This App Provides Medical Workers With Ventilator Training

Several of the world’s ventilator manufacturers have formed a Ventilator Training Alliance (VTA) and partnered with Allego to create a mobile app that frontline medical providers can use to access a centralized repository of ventilator training resources.

The VTA App connects respiratory therapists, nurses and other medical professionals with ventilator training resources from alliance member companies, including instructional how-to videos, manuals, troubleshooting guides, and other ventilator-operation expertise critical to helping responders treat patients suffering from COVID-19-related respiratory distress.

We can help overcome this pandemic by collaborating across companies, agencies and industries to deliver smart solutions that add value and reduce stress for frontline healthcare heroes when every minute matters.

This training alliance is a great example of that collaborative spirit. Being able to share content from a variety of ventilator manufacturers all in one place ensures that hospitals can quickly access information they may need to accelerate putting life-saving ventilators to use.

Ventilators play a critical role in the management of patients who require respiratory assistance because they cannot breathe effectively due to a severe illness, such as COVID-19. Speed and ease of access to ventilator training could have a direct impact on patients’ health during the COVID-19 crisis. 

Content on the VTA app can be accessed on iOS and Android devices — even in environments with little to no Wi-Fi access — or from a web browser. The app provides healthcare professionals multi-language closed captioning and mobile background audio when multitasking.

I downloaded the app just to browse through and it provides how-to videos, product manuals, and reference guides for ventilator equipment. It’s not clear how useful this will be for medical practitioners in Zimbabwe but with over 20 ventilators on the application, it might prove useful.

The application also contains a guide on how to use the application meaning even for medical workers who aren’t tech-savvy there’s a way to make the app useful – provided they are willing to learn.

, ,

6 comments

What’s your take?

Your email address will not be published.
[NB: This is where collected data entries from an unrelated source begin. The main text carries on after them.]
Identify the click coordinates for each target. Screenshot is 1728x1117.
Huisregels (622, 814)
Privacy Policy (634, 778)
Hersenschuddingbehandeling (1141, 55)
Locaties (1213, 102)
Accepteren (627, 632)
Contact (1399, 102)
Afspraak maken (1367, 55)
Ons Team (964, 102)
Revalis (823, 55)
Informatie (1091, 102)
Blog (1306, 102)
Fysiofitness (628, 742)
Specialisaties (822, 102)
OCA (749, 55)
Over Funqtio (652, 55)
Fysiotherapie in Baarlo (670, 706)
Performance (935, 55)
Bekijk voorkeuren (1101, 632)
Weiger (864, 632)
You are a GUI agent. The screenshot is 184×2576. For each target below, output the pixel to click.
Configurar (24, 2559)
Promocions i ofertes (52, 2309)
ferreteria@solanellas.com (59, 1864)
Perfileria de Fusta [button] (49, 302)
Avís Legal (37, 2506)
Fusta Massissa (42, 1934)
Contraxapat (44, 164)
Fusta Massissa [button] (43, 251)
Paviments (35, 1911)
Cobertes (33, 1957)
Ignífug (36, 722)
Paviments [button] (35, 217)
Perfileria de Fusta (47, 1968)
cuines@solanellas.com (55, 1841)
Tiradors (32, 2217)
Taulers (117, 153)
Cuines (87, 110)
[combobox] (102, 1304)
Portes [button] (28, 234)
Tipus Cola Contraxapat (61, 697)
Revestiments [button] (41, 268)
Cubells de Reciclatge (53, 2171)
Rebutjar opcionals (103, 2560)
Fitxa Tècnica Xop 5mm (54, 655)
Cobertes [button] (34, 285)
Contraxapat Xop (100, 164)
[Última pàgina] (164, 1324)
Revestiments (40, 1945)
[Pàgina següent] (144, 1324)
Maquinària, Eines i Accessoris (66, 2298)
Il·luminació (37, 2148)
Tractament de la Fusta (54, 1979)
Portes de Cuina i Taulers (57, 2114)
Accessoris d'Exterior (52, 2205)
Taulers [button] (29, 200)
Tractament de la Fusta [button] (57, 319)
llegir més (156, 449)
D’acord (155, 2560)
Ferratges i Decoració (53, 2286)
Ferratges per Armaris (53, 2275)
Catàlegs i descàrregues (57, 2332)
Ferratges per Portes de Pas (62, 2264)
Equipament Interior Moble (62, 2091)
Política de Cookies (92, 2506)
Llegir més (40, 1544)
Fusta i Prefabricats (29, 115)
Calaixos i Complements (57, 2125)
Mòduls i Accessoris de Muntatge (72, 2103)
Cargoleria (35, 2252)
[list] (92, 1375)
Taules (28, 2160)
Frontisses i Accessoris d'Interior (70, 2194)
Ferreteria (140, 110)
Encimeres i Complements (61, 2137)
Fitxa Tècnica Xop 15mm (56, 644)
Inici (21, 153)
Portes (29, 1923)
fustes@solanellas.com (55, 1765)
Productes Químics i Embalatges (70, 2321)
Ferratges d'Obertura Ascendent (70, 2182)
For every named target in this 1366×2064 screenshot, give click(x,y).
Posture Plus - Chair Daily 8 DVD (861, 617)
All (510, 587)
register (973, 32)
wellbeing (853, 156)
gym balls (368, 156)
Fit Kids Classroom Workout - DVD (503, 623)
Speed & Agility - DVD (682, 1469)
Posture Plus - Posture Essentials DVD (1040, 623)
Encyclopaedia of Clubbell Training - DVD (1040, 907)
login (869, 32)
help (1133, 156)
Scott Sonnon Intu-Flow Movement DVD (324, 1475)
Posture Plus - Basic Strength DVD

Required fields are marked *

This site uses Akismet to reduce spam. Learn how your comment data is processed.

  1. Imi Vanhu Musadaro

    At least 50% of this article is a verbatim rip-off from: https://www.businesswire.com/news/home/20200415005375/en/Ventilator-Manufacturers-Unite-Form-Ventilator-Training-Alliance

    You must put a credit to the original authors/site. I recall Techzim once crying about how your content is stolen without due credit, only to find that you guys do the same.

    1. Farai Mudzingwa

      It’s not stolen it’s a “press release”

    2. Farai Mudzingwa

      Sometimes better to ask why something is the way it is than rushing to assume “look at them!!! They stole”

      1. Imi Vanhu Musadaro

        Oh, when it’s Techzim, it’s a “press release”. 😂

        So, basically, the original author doesn’t deserve credit because you added a footnote to their content. Kudos for your research, hardwork and initiative!

  2. Imi Vanhu Musadaro

    Oh, when it’s Techzim, it’s a “press release”. 😂

    So, basically, the original author doesn’t deserve credit because you added a footnote to their content. Kudos for your research, hardwork and initiative!

    1. Farai Mudzingwa

      OK maybe let me explain how press releases work for you, my dear friend.

      A company or organisation, in this case -VTA, sends out the same press release to 10s if not 100s of publications – and the publications use them as they please. If a publication wants to make edits and add their own experience (like done above) to better fit their audience, they do. Publications aren’t obligated to CREDIT the organisation that has sent said press release. It really is standard practice – and if you go on the search bar on our site and search “press release” and then search some of the stories under that section you’ll find them on other sites as well, none of those sites or Techzim can claim copyright over that content because the originator of the content wants it to be published on as many sites as possible and one publication putting it up before another doesn’t then allow the site that was first to upload to copyright strike any other publication running with a similar story and claim it’s stolen. It’s not stolen because it’s not their story to begin with.

      If the above explanation still isn’t enough, Google Search “why are press releases important”. I’m sure you’ll find articles that do an even better job of explaining how press releases work than I did above. If after all that you still feel this is “stolen content” as you put it previously, well I’m not sure how exactly to help after that but I do stand by what I said, we do not steal content.